* [Requirements]: Duplicate the part of the rows below that opens with the line containing "Task: Open the table des matières dropdown" and closes with the line containing "Viewport: 514px width, 440px", both included, with no changes.
"""
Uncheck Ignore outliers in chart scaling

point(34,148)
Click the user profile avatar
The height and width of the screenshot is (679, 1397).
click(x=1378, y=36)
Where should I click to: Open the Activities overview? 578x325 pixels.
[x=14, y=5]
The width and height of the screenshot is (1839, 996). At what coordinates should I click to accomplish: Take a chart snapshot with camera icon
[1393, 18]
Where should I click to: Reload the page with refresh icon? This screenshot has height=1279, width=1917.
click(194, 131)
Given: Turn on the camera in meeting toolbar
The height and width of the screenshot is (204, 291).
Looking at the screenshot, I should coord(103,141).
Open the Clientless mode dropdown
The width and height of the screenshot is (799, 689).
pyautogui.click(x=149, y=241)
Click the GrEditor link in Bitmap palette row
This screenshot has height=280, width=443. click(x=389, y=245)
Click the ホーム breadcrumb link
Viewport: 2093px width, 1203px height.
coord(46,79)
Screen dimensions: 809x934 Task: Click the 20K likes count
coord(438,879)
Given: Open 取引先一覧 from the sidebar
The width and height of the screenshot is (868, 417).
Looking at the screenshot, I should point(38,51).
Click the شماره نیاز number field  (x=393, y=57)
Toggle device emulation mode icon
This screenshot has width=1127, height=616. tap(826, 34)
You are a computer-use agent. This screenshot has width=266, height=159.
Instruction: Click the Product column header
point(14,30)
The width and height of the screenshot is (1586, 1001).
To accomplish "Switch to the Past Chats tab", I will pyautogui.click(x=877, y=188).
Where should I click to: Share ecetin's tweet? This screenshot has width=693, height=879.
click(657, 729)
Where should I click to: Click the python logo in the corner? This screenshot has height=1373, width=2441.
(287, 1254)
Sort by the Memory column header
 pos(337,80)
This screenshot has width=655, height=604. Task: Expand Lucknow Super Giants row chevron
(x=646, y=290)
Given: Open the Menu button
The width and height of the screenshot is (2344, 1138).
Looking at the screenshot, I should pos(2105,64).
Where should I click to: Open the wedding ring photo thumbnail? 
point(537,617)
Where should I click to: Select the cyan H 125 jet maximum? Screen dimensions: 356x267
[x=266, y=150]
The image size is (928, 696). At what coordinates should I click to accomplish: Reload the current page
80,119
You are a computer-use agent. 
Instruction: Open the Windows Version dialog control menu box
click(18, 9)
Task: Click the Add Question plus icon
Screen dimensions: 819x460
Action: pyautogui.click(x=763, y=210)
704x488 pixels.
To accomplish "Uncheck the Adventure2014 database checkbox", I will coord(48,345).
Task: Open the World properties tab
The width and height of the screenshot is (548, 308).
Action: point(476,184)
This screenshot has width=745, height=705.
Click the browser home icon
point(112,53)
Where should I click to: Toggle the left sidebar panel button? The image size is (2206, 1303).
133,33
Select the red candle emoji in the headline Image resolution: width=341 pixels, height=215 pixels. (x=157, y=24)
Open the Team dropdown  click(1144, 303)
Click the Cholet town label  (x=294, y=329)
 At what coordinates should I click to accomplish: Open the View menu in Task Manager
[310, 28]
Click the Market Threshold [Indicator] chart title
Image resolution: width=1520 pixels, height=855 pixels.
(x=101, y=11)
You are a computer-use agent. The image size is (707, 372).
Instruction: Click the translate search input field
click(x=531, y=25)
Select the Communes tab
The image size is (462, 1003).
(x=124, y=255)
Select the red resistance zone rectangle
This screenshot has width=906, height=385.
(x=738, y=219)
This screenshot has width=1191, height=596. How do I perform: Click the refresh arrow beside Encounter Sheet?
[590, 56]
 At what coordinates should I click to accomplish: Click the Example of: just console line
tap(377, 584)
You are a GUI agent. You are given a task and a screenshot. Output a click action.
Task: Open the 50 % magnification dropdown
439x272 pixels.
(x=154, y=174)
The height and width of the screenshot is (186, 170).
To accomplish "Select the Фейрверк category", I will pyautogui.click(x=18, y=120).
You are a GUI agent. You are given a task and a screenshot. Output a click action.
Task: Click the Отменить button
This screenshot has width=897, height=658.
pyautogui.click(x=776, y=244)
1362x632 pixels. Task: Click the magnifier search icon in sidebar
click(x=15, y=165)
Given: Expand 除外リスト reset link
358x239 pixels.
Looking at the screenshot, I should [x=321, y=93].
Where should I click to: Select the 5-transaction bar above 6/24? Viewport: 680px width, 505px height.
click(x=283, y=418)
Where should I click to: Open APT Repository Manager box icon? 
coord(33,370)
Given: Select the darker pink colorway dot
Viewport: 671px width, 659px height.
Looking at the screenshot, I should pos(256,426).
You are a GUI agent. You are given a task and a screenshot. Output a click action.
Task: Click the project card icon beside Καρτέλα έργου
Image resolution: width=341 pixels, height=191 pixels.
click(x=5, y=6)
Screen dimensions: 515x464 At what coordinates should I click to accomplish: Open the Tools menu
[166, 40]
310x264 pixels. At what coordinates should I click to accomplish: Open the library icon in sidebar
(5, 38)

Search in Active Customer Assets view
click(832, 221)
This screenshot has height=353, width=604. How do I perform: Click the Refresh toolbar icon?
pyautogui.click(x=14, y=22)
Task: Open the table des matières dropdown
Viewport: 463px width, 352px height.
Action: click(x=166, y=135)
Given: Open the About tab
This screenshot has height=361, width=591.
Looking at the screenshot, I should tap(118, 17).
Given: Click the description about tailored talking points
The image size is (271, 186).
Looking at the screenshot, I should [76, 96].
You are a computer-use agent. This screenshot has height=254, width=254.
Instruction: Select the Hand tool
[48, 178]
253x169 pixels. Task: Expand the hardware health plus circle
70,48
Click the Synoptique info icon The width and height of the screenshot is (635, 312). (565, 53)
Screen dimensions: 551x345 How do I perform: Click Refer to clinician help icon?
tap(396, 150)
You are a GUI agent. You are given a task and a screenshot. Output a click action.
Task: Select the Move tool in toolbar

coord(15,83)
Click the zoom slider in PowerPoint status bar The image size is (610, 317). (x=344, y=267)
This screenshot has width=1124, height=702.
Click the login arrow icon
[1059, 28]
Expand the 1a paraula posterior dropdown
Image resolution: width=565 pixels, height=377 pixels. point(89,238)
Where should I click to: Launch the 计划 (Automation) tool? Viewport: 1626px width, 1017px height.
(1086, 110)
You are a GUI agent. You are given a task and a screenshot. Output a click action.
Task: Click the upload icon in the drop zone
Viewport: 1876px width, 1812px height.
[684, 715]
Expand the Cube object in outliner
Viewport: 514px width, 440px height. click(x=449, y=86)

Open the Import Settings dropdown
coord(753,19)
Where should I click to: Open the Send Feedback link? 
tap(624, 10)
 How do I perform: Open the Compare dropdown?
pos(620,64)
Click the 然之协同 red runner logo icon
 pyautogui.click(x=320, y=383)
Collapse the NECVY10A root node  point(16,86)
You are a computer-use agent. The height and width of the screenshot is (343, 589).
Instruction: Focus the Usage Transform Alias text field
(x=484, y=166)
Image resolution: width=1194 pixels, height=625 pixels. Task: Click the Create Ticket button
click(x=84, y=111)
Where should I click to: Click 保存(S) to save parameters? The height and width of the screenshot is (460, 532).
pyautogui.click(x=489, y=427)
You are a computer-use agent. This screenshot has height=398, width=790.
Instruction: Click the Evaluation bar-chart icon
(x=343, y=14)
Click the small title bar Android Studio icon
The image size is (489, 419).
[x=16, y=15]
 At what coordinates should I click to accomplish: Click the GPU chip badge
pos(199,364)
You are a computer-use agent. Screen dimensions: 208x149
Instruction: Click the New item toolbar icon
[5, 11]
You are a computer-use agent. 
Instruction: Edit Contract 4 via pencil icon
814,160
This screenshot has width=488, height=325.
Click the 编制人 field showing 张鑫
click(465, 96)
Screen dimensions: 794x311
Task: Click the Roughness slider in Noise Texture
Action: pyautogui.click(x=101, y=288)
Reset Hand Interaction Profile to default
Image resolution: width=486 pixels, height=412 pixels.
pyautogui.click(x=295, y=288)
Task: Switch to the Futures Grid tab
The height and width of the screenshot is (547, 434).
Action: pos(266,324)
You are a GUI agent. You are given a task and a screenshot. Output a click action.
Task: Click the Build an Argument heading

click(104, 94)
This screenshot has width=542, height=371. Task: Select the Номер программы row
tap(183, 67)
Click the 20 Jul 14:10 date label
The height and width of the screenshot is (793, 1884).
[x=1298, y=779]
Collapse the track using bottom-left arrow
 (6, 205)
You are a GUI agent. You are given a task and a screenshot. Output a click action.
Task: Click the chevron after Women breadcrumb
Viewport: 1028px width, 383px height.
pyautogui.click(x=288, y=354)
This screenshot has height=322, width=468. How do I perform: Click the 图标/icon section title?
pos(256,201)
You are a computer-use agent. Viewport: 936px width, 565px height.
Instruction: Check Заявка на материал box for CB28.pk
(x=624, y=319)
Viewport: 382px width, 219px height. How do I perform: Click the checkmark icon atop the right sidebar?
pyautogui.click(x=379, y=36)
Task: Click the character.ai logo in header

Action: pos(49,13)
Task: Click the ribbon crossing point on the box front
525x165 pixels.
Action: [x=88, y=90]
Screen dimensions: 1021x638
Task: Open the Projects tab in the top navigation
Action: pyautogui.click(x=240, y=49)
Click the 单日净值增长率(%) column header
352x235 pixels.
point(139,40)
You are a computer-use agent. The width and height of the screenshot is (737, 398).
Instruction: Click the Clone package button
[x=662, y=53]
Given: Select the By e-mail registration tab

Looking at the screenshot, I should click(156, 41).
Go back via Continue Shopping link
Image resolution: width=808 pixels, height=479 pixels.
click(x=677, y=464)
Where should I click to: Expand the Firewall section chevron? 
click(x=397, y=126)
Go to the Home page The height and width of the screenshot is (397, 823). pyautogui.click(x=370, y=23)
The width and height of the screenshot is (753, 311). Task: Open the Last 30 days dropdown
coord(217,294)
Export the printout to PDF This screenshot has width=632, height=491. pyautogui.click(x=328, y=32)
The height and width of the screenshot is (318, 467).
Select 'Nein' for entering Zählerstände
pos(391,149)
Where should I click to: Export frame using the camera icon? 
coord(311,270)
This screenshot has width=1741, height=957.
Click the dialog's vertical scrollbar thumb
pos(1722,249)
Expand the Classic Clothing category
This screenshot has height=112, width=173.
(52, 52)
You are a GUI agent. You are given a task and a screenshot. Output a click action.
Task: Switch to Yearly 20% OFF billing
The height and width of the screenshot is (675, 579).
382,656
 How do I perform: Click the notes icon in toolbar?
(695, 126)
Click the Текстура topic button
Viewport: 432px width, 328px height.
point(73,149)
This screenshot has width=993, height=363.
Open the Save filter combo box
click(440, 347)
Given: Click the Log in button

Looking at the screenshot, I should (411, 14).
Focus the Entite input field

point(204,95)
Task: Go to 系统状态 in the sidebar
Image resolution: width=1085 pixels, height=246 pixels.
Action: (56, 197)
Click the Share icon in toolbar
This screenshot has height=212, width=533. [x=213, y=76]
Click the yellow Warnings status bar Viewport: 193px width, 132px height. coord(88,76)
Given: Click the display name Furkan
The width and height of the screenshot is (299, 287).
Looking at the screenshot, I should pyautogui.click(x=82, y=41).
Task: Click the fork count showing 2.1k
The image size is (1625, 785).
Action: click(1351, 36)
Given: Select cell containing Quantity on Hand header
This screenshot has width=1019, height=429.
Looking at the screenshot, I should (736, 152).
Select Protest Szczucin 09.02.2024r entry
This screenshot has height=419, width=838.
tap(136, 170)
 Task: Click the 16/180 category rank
"""
* [Task answer]:
Task: Open the table des matières dropdown
Viewport: 463px width, 352px height.
Action: click(x=166, y=135)
Given: Open the About tab
This screenshot has height=361, width=591.
Looking at the screenshot, I should tap(118, 17).
Given: Click the description about tailored talking points
The image size is (271, 186).
Looking at the screenshot, I should [76, 96].
You are a computer-use agent. This screenshot has height=254, width=254.
Instruction: Select the Hand tool
[48, 178]
253x169 pixels. Task: Expand the hardware health plus circle
70,48
Click the Synoptique info icon The width and height of the screenshot is (635, 312). (565, 53)
Screen dimensions: 551x345 How do I perform: Click Refer to clinician help icon?
tap(396, 150)
You are a GUI agent. You are given a task and a screenshot. Output a click action.
Task: Select the Move tool in toolbar

coord(15,83)
Click the zoom slider in PowerPoint status bar The image size is (610, 317). (x=344, y=267)
This screenshot has width=1124, height=702.
Click the login arrow icon
[1059, 28]
Expand the 1a paraula posterior dropdown
Image resolution: width=565 pixels, height=377 pixels. point(89,238)
Where should I click to: Launch the 计划 (Automation) tool? Viewport: 1626px width, 1017px height.
(1086, 110)
You are a GUI agent. You are given a task and a screenshot. Output a click action.
Task: Click the upload icon in the drop zone
Viewport: 1876px width, 1812px height.
[684, 715]
Expand the Cube object in outliner
Viewport: 514px width, 440px height. click(x=449, y=86)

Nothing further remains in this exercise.